To let AWX deployment recreate AWX pod to run migration task. Probably we could scale deployment to 0 and then scale to 1, but to kill pod is more easy way.

Sorry but some points are quite obscure for me.

It's okay. Sometimes it's hard to share some points for me.

still can't find a way to migrate awx from the olde cluster runnign 19.3 to a new cluster running 21.0.

You'll may face with issue while mowing to another version. If so, try to run 19.3 on a new cluster, migrate and then upgrade.

p4rancesc0 commented 2 years ago

Hi thanks for the explanation.

I managed to restore the db using AWXbackup but the I messed up everything with secrets[tried to migrate all of them...].

If I understand correctly you stated that the ONLY secret to copy to the new cluster installation is awx-secret-key.

I've the dump in secrets.yml. Which is the best way to use it in the new cluster instance? kubectl edit secret newawx-secret-key -n awx and the edit the: -secret_key

May you have a better way to deal with awx-secret-key.

BR Francesco

azhinu commented 2 years ago

@p4rancesc0 Secrets will be migrated like other AWX data. But to decrypt secrets, AWX needs awx-secret-key. It should be restored with other backup parts, check secrets in k8s secret_key secret. If it wrong, just edit secret with kubectl. Also secret_key can be set with AWX Operator, but I had no success with that. If I need to change AWX secret key, I'll edit secret_key secret, it's the easiest way to do it.

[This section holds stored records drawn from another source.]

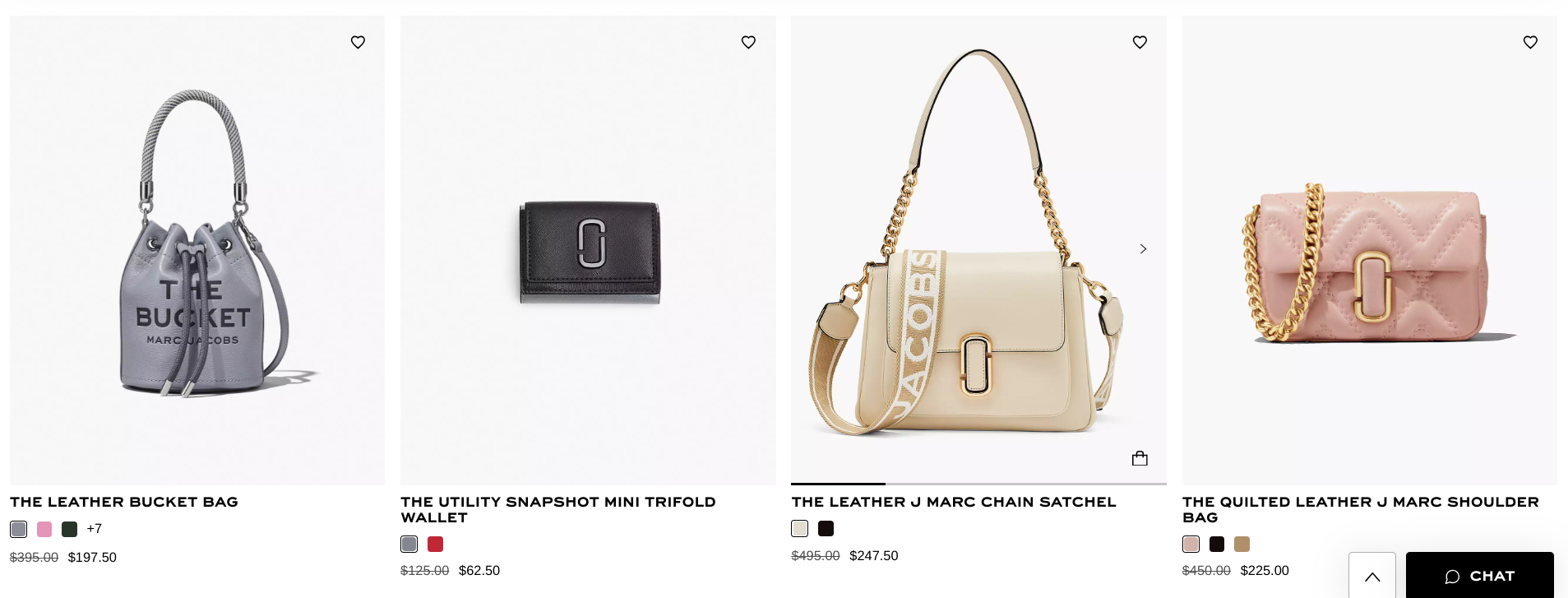The image size is (1568, 598).
Task: Open The Leather Bucket Bag product link
Action: (x=124, y=502)
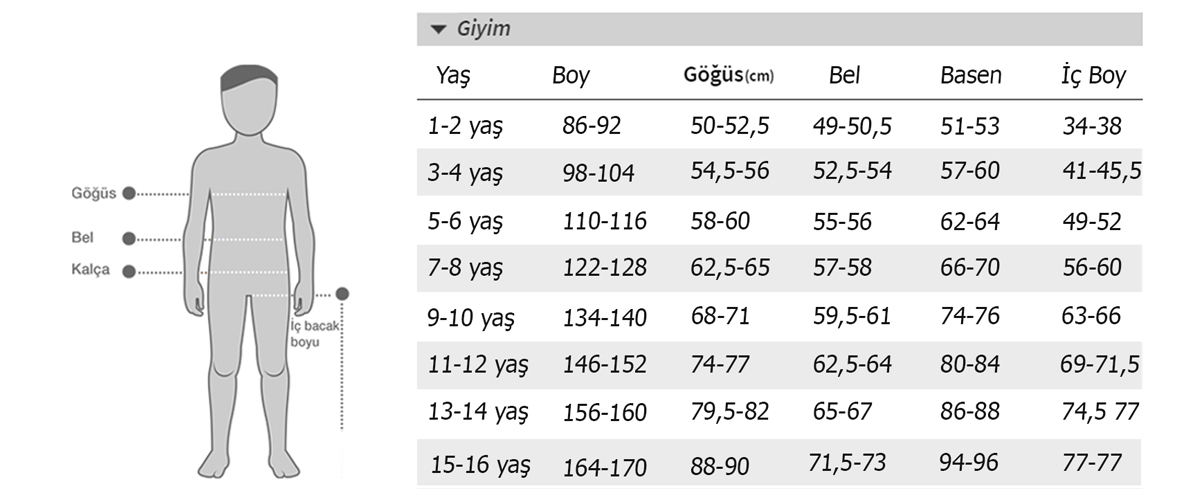The image size is (1200, 500).
Task: Click the 86-88 Basen value
Action: (x=970, y=411)
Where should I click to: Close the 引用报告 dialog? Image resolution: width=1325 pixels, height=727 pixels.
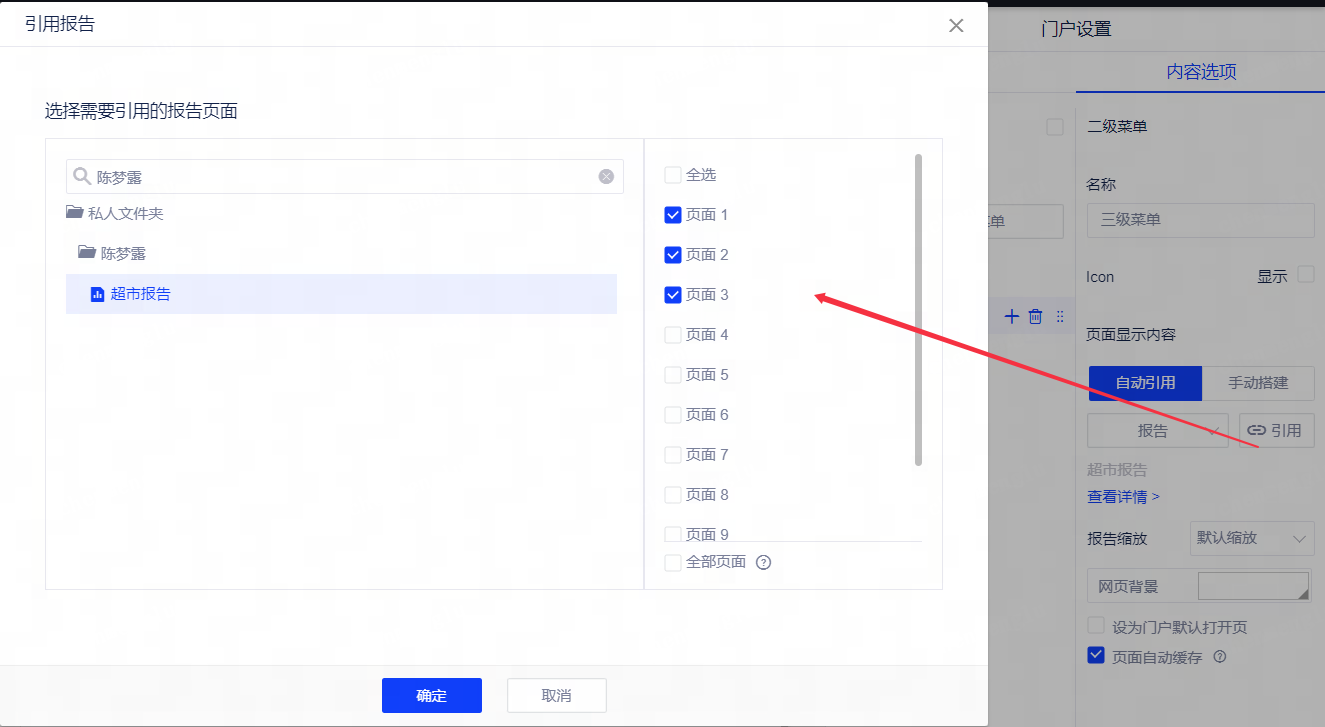tap(956, 26)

HGS9761 commented 2 years ago

I tried to migrate to another cluster with backup/restore roles and found following:

1. AWX Operator backups are just pg backup in custom format, AWX deployment spec (`awx_object`) and secrets (`secrets.yml`). So if we move to another cluster, we actually don't need specs and secrets, except awx-secret-key. that using to decrypt credentials. So we can just manually use `pg_restore  -U awx tower.db`, restore old `awx-secret-key` secret  and then run migration task.

2. When I tried to use `restore` role, it wasn't able to restore data successfully. Probably due to errors on `pg_restore`. I got success only when I completely dropped `awx` database and restored backup manually. So, my pipeline was:

   1. `dropdb awx`
   2. `pg_restore -eC -U awx -d postgres tower.db`. Using `postgres` db because `awx` db was early deleted.
   3. `kubectl delete pod ${awx deployment pod}`
   4. Take a coffee and wait. This way i moved from AWX 19.4 to AWX 20 on another k8s cluster.

3. We can't just take backup from another instance and restore it. We need to use `awx_object` and `secrets.yml` from current instance at least. But probably will get an error while restoring database, if so, drop `awx` db and make clean restore.

To my suprise (sorry) this worked. I made a backup of a "production" awx and restored it on a test vm.

When I tried to drop the AWX database an error was reported: postgres=# drop database awx; ERROR: database "awx" is being accessed by other users DETAIL: There are 8 other sessions using the database.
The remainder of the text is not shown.